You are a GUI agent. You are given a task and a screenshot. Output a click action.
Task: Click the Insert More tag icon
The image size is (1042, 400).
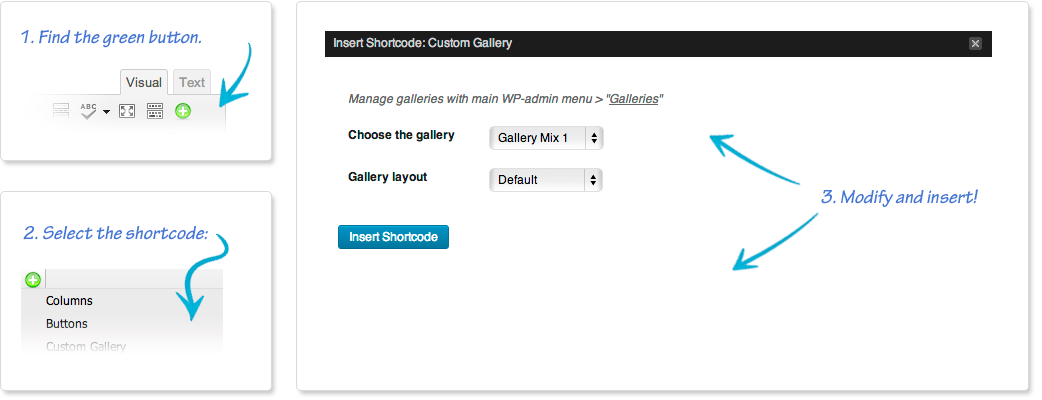(x=61, y=111)
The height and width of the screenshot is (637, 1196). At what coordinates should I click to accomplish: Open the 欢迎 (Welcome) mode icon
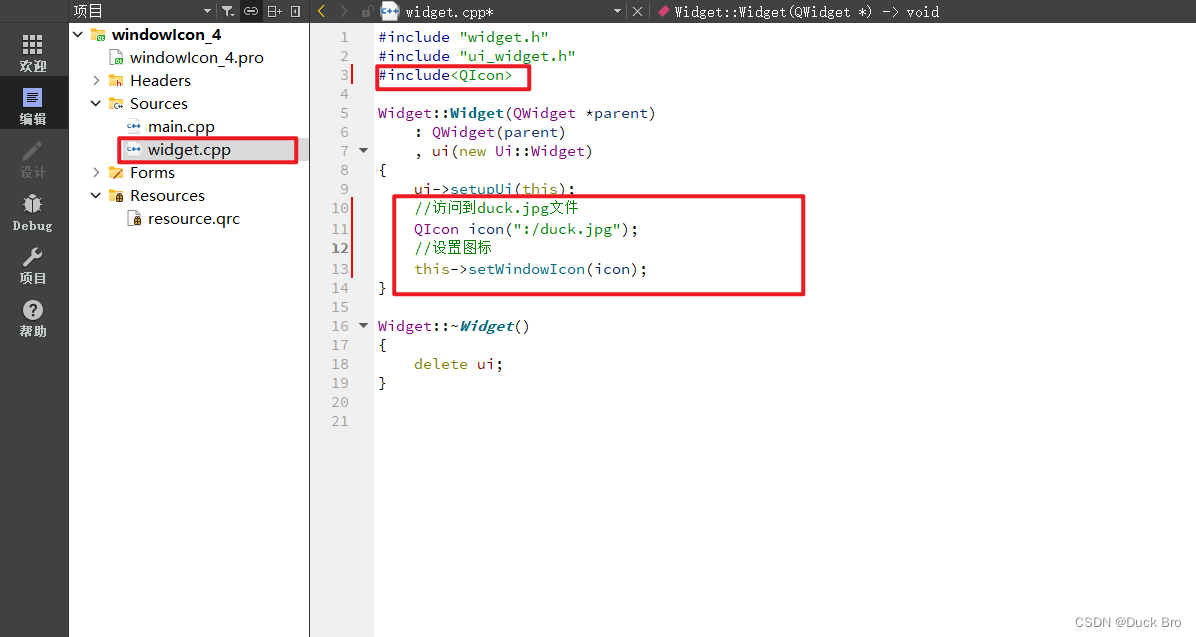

= = =

THE TASK »
Please show the lines of the material that contain the string "icon".

EXERCISE RESPONSE »
Task: Click the Insert More tag icon
The height and width of the screenshot is (637, 1196). At what coordinates should I click to accomplish: Open the 欢迎 (Welcome) mode icon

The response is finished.